BEGIN Data shown

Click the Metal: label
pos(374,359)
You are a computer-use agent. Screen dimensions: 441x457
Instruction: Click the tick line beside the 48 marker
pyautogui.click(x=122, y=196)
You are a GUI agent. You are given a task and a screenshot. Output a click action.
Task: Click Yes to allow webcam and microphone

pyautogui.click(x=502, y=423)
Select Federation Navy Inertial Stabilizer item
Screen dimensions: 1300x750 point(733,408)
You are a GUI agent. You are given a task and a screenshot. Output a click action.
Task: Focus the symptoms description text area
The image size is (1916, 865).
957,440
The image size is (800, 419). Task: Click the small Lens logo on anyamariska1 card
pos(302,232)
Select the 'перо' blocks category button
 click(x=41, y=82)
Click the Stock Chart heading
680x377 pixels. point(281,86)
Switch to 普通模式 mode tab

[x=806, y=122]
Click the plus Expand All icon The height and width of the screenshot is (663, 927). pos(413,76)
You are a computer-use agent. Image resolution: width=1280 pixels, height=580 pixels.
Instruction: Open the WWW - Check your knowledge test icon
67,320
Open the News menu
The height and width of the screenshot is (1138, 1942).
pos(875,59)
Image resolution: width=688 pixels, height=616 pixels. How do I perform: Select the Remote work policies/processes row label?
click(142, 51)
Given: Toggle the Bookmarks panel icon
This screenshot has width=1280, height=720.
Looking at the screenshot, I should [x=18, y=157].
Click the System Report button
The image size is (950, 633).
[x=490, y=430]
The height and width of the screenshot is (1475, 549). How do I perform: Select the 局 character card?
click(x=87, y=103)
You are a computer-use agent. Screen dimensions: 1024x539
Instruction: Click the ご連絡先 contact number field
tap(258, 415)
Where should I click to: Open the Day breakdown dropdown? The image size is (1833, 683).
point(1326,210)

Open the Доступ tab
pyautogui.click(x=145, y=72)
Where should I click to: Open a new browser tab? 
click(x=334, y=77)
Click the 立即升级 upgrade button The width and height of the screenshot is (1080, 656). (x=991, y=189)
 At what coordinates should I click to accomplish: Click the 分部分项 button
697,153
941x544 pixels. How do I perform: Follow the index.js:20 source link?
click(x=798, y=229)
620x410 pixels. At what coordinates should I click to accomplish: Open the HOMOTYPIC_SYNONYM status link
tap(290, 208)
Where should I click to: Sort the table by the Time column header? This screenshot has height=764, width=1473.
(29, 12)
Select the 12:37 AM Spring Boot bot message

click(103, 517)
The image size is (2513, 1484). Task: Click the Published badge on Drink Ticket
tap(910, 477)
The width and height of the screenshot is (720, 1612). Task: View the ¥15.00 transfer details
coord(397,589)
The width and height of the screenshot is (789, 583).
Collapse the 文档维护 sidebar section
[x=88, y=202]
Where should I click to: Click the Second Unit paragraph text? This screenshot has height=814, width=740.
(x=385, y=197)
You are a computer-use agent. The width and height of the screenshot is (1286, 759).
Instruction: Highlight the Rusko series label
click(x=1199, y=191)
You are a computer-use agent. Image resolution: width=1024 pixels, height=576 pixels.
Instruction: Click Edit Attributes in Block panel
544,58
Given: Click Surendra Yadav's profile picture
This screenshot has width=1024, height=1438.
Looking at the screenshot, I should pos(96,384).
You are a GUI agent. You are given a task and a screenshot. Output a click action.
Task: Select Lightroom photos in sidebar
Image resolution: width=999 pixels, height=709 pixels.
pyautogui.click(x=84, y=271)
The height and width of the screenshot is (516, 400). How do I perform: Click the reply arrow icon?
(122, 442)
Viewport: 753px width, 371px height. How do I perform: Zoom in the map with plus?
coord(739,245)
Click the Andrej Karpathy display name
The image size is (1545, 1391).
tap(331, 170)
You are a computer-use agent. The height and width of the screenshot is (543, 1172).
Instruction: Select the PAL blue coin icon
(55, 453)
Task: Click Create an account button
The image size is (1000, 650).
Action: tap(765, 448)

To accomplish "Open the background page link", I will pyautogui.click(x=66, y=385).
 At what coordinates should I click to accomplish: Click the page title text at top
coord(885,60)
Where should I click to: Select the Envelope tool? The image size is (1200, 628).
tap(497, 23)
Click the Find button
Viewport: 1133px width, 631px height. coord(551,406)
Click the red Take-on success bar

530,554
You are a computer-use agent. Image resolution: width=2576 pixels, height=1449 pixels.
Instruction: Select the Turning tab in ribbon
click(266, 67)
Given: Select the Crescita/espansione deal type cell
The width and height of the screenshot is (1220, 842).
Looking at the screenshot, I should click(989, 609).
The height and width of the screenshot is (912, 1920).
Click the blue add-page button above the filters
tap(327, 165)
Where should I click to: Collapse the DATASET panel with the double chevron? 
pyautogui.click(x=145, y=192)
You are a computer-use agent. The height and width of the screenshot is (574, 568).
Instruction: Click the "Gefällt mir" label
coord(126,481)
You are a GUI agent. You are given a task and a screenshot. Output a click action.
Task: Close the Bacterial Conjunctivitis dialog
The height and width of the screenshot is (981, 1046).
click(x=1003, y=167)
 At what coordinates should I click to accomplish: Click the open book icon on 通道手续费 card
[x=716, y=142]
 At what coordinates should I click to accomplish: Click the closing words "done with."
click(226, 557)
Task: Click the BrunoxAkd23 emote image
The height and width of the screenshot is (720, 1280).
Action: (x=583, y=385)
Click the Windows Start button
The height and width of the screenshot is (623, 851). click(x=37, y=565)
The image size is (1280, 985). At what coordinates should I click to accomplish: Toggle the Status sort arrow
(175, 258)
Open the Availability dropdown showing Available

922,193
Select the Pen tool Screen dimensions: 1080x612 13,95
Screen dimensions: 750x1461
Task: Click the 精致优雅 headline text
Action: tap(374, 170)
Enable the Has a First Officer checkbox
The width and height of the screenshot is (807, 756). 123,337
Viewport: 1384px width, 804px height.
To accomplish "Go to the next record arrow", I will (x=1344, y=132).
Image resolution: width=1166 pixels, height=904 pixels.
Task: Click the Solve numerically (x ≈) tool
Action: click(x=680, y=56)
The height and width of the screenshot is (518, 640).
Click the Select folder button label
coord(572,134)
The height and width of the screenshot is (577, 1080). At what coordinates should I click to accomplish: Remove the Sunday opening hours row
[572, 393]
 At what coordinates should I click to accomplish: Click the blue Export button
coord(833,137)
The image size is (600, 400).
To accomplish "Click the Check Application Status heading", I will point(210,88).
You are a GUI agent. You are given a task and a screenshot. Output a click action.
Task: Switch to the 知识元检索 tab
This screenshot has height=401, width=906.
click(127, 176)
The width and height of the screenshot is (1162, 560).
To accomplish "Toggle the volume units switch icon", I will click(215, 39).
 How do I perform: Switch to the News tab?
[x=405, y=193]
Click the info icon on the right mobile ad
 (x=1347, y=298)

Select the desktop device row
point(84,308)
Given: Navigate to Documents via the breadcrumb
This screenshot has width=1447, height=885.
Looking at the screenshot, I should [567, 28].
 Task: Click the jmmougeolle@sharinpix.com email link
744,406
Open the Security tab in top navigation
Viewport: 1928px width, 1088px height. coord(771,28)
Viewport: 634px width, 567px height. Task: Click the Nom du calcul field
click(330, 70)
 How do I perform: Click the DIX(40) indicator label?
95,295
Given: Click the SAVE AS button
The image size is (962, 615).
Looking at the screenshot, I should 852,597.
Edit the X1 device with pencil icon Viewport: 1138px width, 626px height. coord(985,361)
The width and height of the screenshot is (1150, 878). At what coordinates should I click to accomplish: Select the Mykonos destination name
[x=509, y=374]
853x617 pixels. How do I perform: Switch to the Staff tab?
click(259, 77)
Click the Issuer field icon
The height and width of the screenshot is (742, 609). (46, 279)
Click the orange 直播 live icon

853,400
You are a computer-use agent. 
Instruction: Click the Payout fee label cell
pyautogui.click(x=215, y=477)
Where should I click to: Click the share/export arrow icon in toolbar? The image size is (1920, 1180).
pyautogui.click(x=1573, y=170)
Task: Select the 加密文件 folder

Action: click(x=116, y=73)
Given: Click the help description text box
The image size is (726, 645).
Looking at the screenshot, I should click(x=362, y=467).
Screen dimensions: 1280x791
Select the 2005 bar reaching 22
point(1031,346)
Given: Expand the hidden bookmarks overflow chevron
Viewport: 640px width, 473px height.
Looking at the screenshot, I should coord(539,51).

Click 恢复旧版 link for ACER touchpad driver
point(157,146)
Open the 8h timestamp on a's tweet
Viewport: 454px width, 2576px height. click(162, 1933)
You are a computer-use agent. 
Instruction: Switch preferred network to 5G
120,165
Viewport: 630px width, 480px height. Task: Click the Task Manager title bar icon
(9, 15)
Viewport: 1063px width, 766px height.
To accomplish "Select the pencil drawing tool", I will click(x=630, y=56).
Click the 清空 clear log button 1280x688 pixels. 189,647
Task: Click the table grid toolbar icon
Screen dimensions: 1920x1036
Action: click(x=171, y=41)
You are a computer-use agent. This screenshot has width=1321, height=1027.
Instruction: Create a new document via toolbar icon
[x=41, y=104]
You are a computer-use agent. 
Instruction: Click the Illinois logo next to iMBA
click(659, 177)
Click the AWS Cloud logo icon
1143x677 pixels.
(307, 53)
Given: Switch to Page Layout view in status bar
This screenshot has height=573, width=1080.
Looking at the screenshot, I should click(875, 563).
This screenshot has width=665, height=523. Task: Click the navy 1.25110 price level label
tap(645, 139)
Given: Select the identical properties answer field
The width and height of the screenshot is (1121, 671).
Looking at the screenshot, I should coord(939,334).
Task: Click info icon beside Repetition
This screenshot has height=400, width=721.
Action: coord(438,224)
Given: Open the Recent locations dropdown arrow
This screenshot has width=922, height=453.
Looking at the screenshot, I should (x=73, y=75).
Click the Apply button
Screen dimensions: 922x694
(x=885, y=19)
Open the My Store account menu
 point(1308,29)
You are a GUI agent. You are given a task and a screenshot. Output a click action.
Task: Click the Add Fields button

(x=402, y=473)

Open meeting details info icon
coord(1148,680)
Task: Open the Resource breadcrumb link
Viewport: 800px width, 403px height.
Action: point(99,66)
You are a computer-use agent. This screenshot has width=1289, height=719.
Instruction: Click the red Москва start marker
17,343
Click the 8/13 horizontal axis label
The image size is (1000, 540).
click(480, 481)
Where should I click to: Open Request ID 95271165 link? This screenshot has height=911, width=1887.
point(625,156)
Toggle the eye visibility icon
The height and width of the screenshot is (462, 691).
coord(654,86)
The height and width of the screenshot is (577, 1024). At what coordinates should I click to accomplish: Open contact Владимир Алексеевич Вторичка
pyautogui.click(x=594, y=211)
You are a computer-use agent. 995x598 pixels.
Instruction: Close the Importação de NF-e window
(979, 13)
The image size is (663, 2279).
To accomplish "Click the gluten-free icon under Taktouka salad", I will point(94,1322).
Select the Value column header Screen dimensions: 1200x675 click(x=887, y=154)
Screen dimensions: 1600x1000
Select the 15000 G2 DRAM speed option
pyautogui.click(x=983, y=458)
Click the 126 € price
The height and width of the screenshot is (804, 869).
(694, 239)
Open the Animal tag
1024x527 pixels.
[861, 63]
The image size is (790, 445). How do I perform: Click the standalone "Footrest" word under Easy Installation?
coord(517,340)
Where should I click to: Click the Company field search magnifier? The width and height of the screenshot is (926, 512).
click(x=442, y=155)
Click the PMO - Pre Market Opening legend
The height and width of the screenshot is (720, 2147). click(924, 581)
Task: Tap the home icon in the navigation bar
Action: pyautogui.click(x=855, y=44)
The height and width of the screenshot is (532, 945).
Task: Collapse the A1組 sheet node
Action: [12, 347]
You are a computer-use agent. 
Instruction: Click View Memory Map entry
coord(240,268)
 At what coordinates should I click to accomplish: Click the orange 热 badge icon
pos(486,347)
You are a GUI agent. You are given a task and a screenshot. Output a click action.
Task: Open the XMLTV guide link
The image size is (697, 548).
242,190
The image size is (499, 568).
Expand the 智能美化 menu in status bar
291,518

END Data shown

- **Activity**:
Copy out every line of the data that includes "pencil".

- **Result for this exercise**:
Edit the X1 device with pencil icon Viewport: 1138px width, 626px height. coord(985,361)
To accomplish "Select the pencil drawing tool", I will click(x=630, y=56).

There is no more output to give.